--- start SELECTED PASSAGE ---
| |
Get the Most from Yourself
This is the eleventh article in a series from
the book titled Get The MOST From Yourself, by Terry Kibiloski, copyright
1996.
The human system is similar to the personal
computer system, with three major parts - the body (hardware), the mind
(software), and the spirit, or soul, (user).
We are spirits having a human experience!
BODY |
MIND |
SPIRIT |
Hardware |
Software |
User |
Healing |
Doctor
(physical) |
Psych.....
(mental) |
Clergy
(spiritual) |
Prevention |
Air
Water
Food
Exercise
Rest |
Air
Water
Food
Exercise
Rest |
Prayer
Meditation |
Magic |
Harmony |
Harmony/Love |
Love |
To maintain the human system it's important to
understand:
- Body specialists (doctors) help maintain
our human body.
- Mind specialists (psychologists) help
maintain our human mind.
- Spirit, or soul, specialists (priests,
ministers, rabbis, etc.) teach us how to effectively use our body and mind.
The ideal teacher is the Creator of our body and mind.
If you can understand the similarity between the
computer system and the human system, you are on your way to getting the MOST
from yourself. Let's now look at some important principles.
- As the computer operator uses the hardware
and software to have a computing experience, our spirit uses the body and
mind to have a human experience
- Our overall health depends upon a
harmonious relationship between our body, mind and spirit
- Our human system seeks harmony and ease,
not dis-ease
- We are spirits having a human experience.
Last month, we showed you how to apply the
principles of this series to have a healthy body. This month, we focus on
having a healthy mind.
In our seminars, we suggest you keep a log of
everything you do each day, for a week.
- Using a small pocket tablet, keep track of
all the things you do each day for the next seven days. Write down the
things you enjoy in the back of the tablet, and the things you do not enjoy
in the front. For example, in the back of the tablet you may write down
things like pet your cat, talk to your neighbor, hug your spouse, etc. In
the front of the tablet you may write things like traffic jams, waiting for
a plane, working with a particular coworker, etc. After a week has passed,
look carefully at both sides of the tablet. Try to expand those things in
your life that you enjoy and reprogram your mind to react differently to the
things you do not enjoy.
Let's take traffic jams as an example. If a
traffic jam is a situation in which you get angry, it is because your mind has
been programmed that traffic is something that should trigger anger. To change
that programming, you simply begin doing something different when you come upon
a traffic jam. For example, you could pop in a pleasant audio CD or cassette and
sit back and enjoy the music, or listen to a book on tape, or talk to the person
in the next car, or use the extra time to mentally plan your day, or pray, or
simply relax. There are hundreds of things you can do in a traffic jam.
The main thing to do is something other than
getting angry. Though your mind will try to trigger your anger (remember, it is
simply following its programming), you need to consciously do something
pleasantly different. After a couple of traffic jams of reprogramming, your mind
will expect to do something pleasant and traffic jams will no longer be
situations where you choose to get angry.
Notice I said "choose" to get angry. Traffic
jams cannot cause anger. Only our thoughts can cause anger. As Norman Vincent
Peale said,
- Change your thoughts and you change your
world.
--- end SELECTED PASSAGE ---
* [GOAL]:
Copy the article again from the line beginning "- As the computer" through the words "a healthy mind.", swapping in "computer user" wherever "computer operator" appears.
--- start RECORDED INFORMATION ---
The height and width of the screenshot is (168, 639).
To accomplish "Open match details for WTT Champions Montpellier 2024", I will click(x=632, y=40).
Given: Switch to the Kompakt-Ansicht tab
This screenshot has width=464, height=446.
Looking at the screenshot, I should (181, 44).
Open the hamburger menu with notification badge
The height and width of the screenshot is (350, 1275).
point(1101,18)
--- end RECORDED INFORMATION ---
--- start RECORDED INFORMATION ---
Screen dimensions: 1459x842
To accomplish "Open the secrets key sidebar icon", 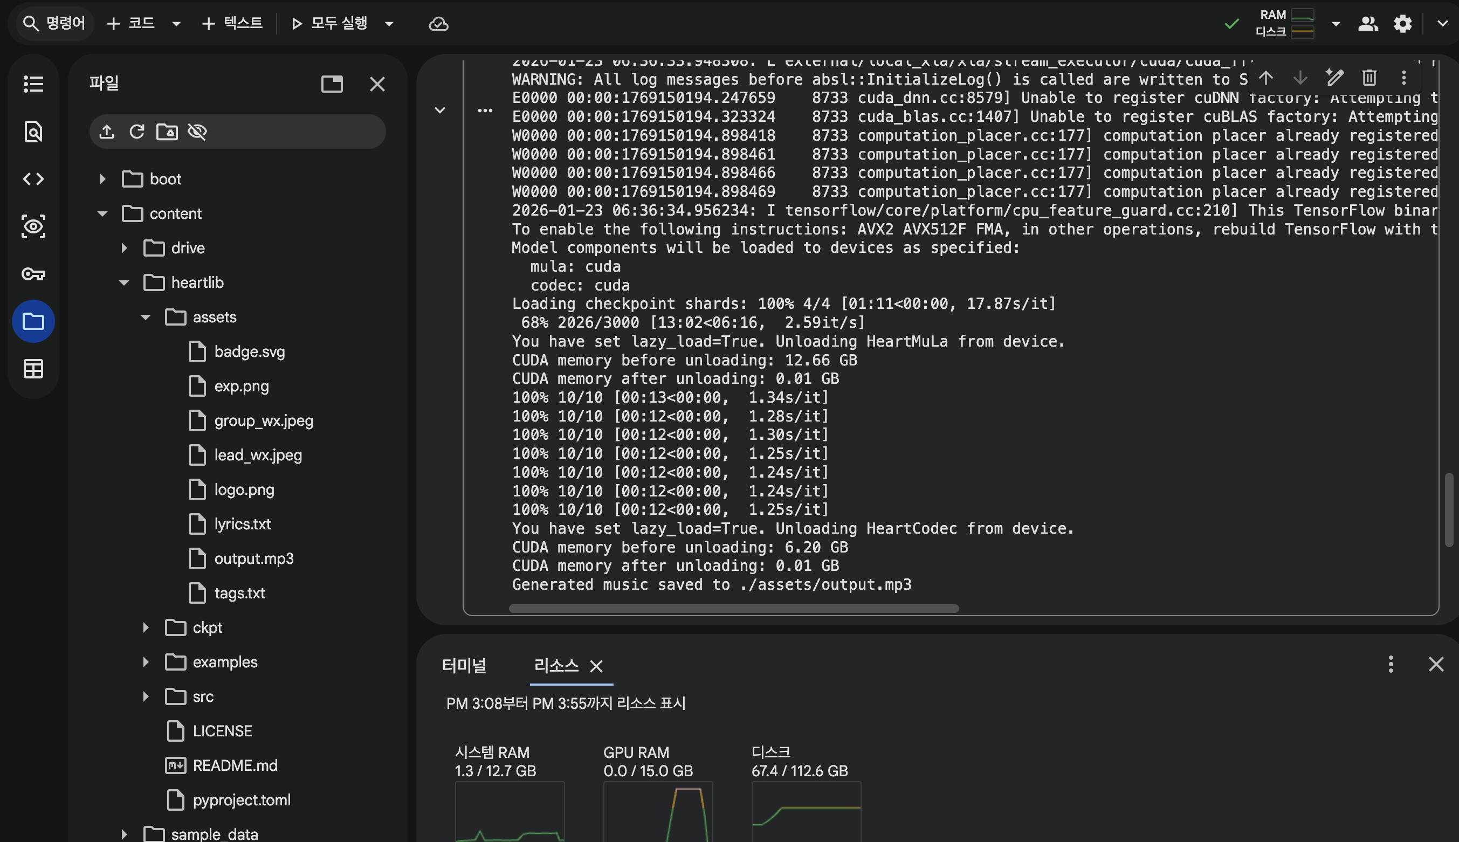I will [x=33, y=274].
--- end RECORDED INFORMATION ---
--- start RECORDED INFORMATION ---
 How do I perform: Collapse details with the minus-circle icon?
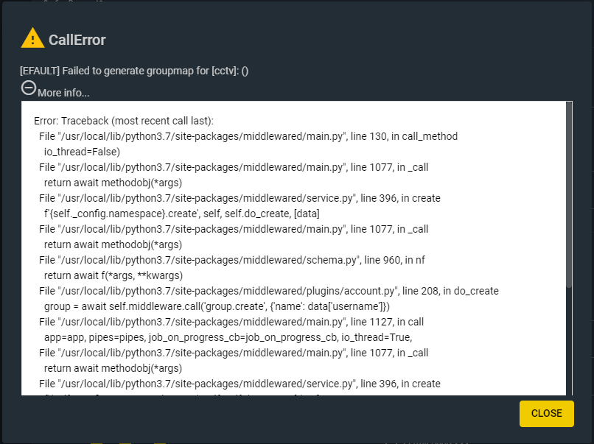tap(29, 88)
--- end RECORDED INFORMATION ---
* [FINISHED ANSWER]:
- As the computer user uses the hardware
and software to have a computing experience, our spirit uses the body and
mind to have a human experience
- Our overall health depends upon a
harmonious relationship between our body, mind and spirit
- Our human system seeks harmony and ease,
not dis-ease
- We are spirits having a human experience.
Last month, we showed you how to apply the
principles of this series to have a healthy body. This month, we focus on
having a healthy mind.